(Entries taken from a collection)
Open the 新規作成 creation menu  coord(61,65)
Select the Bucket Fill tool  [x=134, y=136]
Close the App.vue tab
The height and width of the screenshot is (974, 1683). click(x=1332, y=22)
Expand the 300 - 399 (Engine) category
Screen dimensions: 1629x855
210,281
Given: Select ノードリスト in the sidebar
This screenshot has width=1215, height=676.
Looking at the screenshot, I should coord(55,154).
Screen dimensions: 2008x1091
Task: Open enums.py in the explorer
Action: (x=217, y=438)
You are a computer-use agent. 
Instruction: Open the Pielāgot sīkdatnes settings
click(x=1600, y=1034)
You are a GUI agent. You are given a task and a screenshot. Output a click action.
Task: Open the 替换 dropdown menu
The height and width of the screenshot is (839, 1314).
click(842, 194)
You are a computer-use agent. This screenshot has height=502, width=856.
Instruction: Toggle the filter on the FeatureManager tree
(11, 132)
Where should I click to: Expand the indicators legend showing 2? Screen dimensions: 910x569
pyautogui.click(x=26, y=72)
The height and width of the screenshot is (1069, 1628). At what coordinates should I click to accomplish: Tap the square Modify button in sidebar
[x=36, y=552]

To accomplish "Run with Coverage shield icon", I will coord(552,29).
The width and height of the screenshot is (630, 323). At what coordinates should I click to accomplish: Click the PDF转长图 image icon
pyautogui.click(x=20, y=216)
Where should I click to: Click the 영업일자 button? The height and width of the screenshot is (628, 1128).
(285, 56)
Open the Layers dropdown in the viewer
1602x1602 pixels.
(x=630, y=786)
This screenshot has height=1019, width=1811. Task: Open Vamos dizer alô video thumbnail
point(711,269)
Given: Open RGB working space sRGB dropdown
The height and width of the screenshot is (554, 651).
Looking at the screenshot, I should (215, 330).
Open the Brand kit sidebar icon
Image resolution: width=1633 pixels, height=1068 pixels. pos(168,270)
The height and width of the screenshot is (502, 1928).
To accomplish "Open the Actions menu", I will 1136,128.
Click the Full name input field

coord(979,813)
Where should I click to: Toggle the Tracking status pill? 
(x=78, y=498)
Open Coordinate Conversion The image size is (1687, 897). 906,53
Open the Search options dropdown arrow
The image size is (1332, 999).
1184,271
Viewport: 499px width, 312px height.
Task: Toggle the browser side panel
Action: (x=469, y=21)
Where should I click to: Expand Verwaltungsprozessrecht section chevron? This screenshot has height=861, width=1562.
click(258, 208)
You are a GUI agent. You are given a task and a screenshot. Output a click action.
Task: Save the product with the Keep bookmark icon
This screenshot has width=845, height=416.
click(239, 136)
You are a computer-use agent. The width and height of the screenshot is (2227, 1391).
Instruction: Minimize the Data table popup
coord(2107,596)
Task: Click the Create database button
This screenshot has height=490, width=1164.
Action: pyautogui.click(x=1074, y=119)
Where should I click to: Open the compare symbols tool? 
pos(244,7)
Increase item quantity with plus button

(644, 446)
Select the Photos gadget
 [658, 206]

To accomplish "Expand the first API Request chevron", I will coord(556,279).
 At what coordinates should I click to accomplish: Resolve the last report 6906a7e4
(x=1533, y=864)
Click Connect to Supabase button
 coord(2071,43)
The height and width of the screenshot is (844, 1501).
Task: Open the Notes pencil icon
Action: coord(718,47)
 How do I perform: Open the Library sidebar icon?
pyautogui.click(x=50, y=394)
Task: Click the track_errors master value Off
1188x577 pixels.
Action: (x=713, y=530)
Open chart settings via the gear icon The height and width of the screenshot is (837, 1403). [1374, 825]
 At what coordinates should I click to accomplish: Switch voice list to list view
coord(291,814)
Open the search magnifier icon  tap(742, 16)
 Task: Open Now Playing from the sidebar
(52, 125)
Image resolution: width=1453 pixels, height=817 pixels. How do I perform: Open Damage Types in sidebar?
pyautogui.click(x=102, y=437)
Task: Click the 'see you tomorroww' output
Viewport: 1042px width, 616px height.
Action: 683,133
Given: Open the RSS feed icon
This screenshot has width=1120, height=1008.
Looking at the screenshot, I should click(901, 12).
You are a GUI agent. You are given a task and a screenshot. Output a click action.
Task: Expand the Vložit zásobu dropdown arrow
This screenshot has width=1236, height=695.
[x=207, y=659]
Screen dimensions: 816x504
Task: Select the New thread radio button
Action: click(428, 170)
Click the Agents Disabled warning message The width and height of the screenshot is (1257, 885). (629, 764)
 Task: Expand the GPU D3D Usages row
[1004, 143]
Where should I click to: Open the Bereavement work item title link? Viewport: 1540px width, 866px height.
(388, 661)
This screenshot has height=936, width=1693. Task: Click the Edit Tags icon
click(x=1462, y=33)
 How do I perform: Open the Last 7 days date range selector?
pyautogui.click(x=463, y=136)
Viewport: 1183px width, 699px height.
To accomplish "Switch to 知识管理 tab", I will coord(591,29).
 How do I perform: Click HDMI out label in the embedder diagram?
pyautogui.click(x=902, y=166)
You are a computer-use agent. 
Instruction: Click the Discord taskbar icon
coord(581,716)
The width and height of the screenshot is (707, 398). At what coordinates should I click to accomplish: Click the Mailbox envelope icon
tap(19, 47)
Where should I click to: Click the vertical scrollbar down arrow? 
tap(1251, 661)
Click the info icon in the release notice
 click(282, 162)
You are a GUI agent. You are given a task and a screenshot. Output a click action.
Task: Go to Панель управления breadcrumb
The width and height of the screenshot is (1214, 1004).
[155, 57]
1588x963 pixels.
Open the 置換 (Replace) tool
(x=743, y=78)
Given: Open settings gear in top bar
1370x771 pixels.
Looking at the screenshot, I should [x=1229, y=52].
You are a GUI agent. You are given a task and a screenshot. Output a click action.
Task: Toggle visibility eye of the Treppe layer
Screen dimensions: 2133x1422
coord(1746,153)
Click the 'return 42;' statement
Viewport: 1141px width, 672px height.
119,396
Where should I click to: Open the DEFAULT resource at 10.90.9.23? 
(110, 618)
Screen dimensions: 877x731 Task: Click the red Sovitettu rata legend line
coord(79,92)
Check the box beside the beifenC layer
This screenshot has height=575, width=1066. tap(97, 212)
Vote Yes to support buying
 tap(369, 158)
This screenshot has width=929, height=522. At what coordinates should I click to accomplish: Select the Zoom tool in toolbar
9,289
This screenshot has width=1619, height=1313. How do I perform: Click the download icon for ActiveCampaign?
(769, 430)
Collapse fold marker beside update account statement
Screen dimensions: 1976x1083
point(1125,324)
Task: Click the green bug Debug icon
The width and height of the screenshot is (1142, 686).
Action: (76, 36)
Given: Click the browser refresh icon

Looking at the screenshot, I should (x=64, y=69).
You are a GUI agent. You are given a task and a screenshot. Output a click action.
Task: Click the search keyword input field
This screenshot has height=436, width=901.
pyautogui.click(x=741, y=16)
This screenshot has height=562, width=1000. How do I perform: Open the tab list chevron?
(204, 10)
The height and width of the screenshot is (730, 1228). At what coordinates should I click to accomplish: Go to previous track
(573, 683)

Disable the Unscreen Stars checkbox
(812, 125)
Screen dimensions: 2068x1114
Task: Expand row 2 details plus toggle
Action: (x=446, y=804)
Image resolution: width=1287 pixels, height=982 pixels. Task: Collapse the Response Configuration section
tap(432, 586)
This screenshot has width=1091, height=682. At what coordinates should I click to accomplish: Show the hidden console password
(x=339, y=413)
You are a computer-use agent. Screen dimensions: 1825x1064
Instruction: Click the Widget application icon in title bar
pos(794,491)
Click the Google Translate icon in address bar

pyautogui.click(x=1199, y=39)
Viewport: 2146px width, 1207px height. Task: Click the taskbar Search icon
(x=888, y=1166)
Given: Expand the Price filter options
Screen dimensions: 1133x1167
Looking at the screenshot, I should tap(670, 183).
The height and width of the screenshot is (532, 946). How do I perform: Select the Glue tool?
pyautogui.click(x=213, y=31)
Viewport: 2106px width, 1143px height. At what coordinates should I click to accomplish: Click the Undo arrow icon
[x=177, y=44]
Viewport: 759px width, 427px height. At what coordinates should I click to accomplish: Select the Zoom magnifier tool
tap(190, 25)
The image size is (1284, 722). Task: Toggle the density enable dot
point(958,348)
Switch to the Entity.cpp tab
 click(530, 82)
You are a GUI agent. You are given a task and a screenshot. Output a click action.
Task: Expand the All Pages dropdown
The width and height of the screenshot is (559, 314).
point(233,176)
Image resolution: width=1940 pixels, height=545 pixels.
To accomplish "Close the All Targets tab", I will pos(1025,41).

§ **WHAT THE EXERCISE ASKS**: The result should consist solely of the lines from the one that contains "Viewport: 759px width, 427px" to the last line of the records above, reproduced exactly.

§ **ANSWER BOX**:
Viewport: 759px width, 427px height. At what coordinates should I click to accomplish: Select the Zoom magnifier tool
tap(190, 25)
The image size is (1284, 722). Task: Toggle the density enable dot
point(958,348)
Switch to the Entity.cpp tab
 click(530, 82)
You are a GUI agent. You are given a task and a screenshot. Output a click action.
Task: Expand the All Pages dropdown
The width and height of the screenshot is (559, 314).
point(233,176)
Image resolution: width=1940 pixels, height=545 pixels.
To accomplish "Close the All Targets tab", I will pos(1025,41).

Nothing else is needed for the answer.